Transparence pour le consommateur

A Bordeaux, les performances du marché test ont achevé de convaincre Jean Valfort, fondateur de Dévor, et ses associés qu'il fallait passer à la vitesse supérieure en dehors de Paris. Restaurateurs traditionnels, ils s'étaient lancés en pionniers dans la capitale dès 2018, en créant une structure dédiée. Leur entreprise aujourd'hui transformée en super-franchiseur croule sous la demande : en moins de trois mois d'existence, 250 candidats se sont déclarés pour investir dans une cuisine professionnelle et un portefeuille de marques de hamburgers, tacos et autres poutines. A terme, Jean Valfort veut leur proposer, en « marketer » avisé, une boutique en ligne pourvue d'une cinquantaine d'enseignes-maison disponibles, avec zone de chalandise prédéfinie et process ad hoc. « C'est le principe de la dark kitchen. La cuisine est physique ; les 'marques' sont virtuelles », résume-t-il.

Un autre mode de consommation

Pas toujours aussi clair, regrette Laurent Fréchet, représentant des restaurateurs indépendants. Selon lui promettre une livraison d'un restaurant de bonne facture, et faire livrer un plat sous licence par une usine à cuisines en périphérie, « ce n'est ni la même préparation, ni le même produit ». Il donne pour exemple un restaurateur thaï branché de l'Est parisien qui sous-traite les commandes reçues via les applis.

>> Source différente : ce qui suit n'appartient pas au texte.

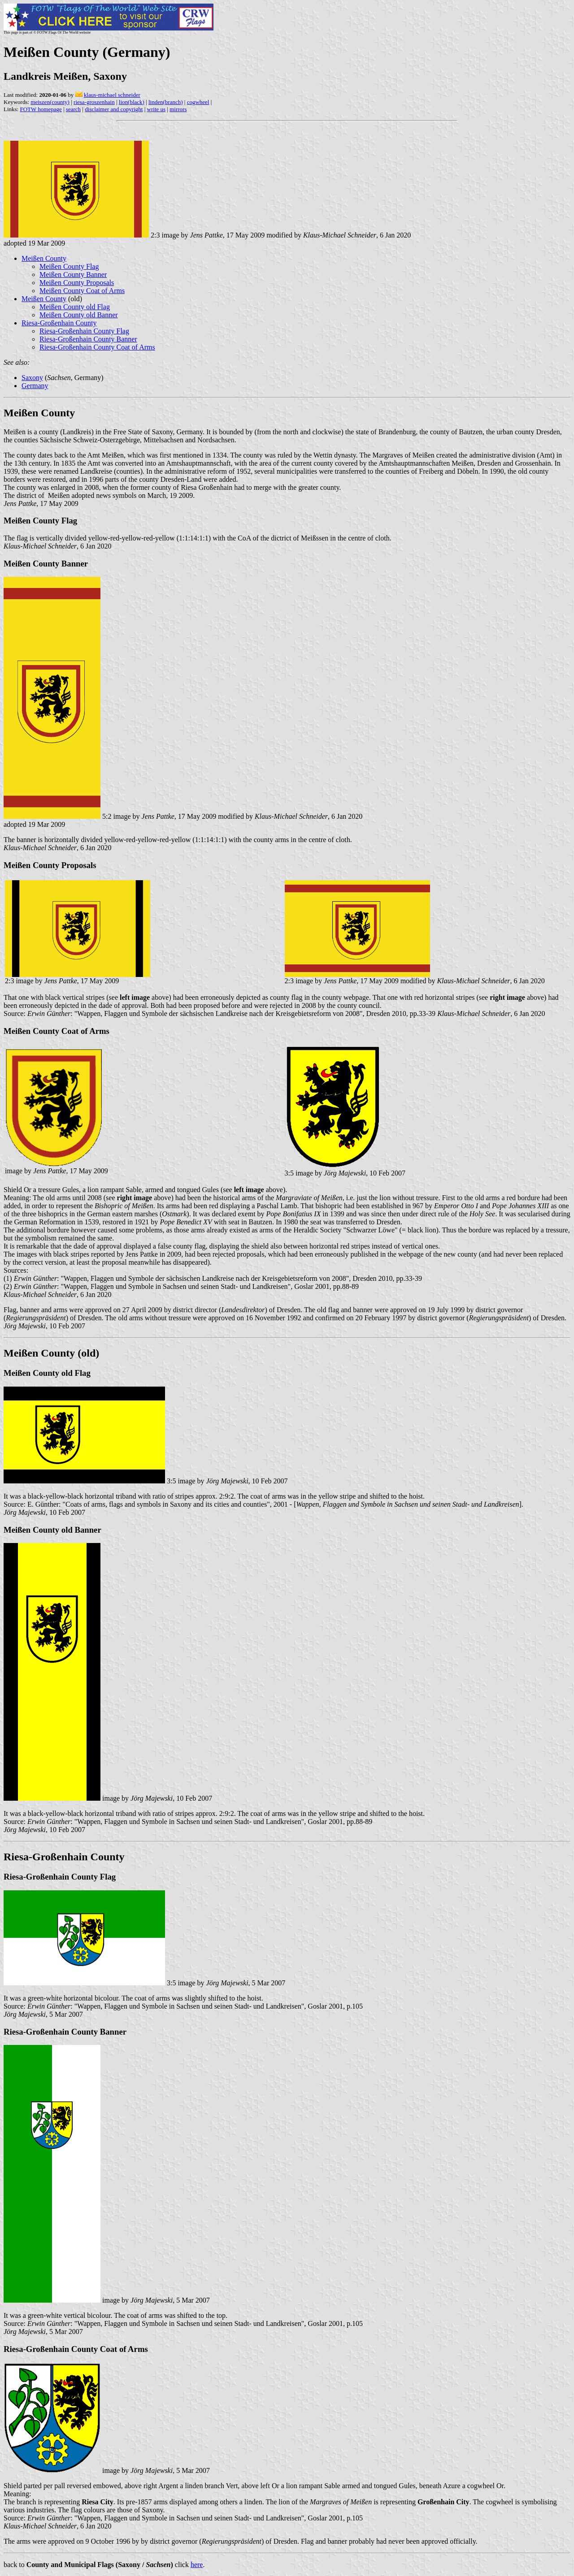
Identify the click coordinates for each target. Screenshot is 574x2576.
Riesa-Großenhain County (59, 323)
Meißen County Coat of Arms (82, 290)
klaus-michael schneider (112, 94)
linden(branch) (165, 102)
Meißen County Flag (69, 266)
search (73, 109)
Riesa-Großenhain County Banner (88, 339)
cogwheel (198, 102)
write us (156, 109)
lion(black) (131, 102)
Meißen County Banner (73, 274)
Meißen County (44, 258)
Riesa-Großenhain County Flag (84, 331)
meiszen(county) (50, 102)
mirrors (178, 109)
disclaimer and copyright (114, 109)
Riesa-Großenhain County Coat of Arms (97, 347)
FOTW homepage (40, 109)
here (197, 2564)
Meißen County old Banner (78, 315)
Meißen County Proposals (76, 282)
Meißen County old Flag (74, 307)
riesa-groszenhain (94, 102)
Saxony (32, 377)
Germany (35, 385)
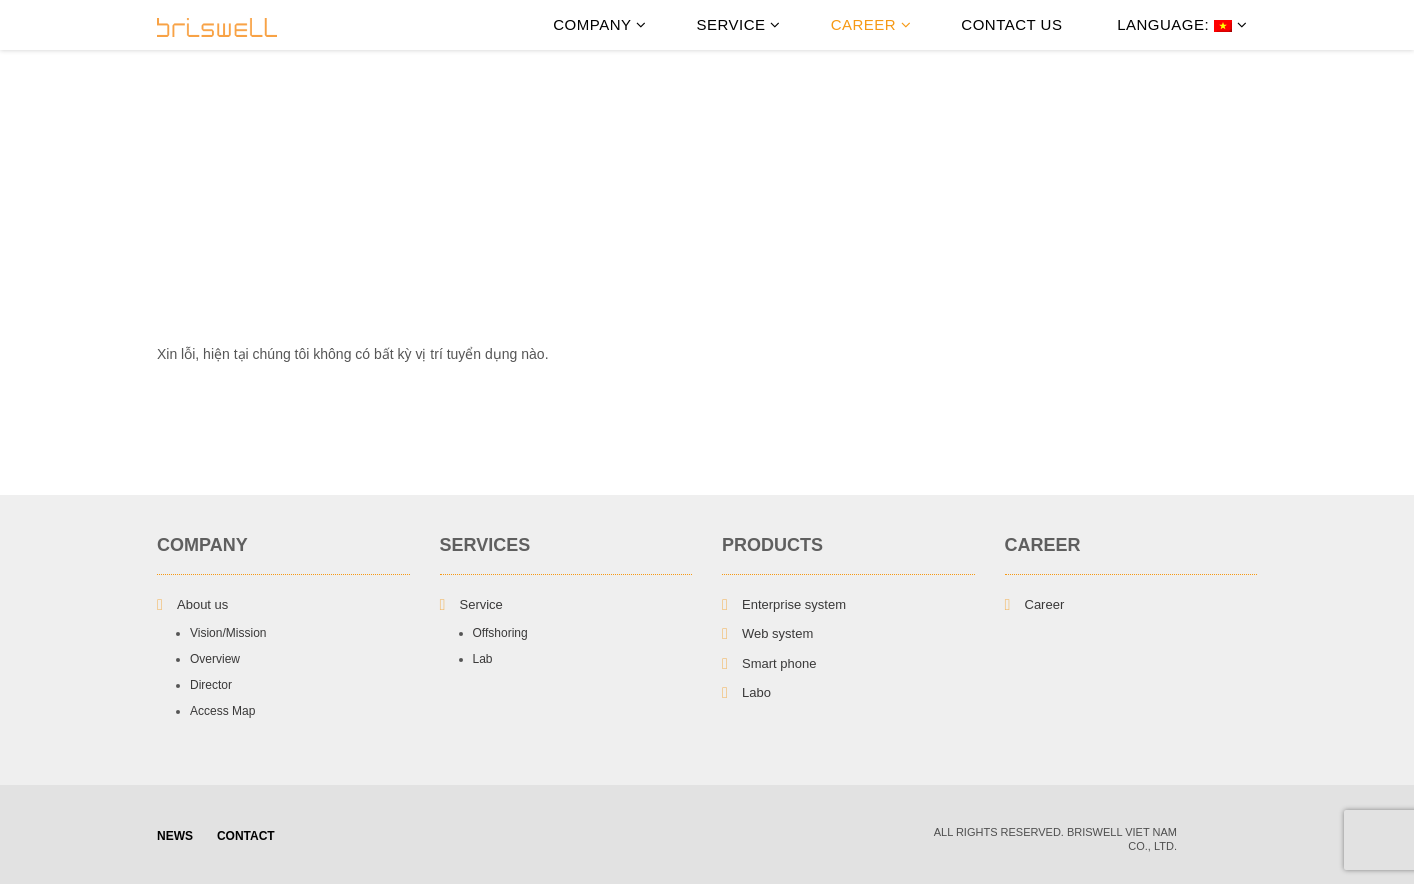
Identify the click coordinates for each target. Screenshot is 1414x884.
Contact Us (1011, 24)
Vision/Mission (228, 633)
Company (599, 24)
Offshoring (500, 633)
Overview (215, 659)
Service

L'argument est suffisant pour que les restaurateurs réclament davantage de transparence pour le consommateur et motiver l'organisation professionnelle à repartir au combat pour protéger le terme « restaurant ». Pour Jean Terlon, vice-président de l'Umih Restauration, la restauration livrée est « juste un autre mode de consommation qui accompagne le développement des plateformes vidéo et des séries ». Pour autant, « la question est maintenant de savoir quels seront les chiffres d'affaires des opérateurs après la crise et s'ils empiètent effectivement sur la restauration traditionnelle ».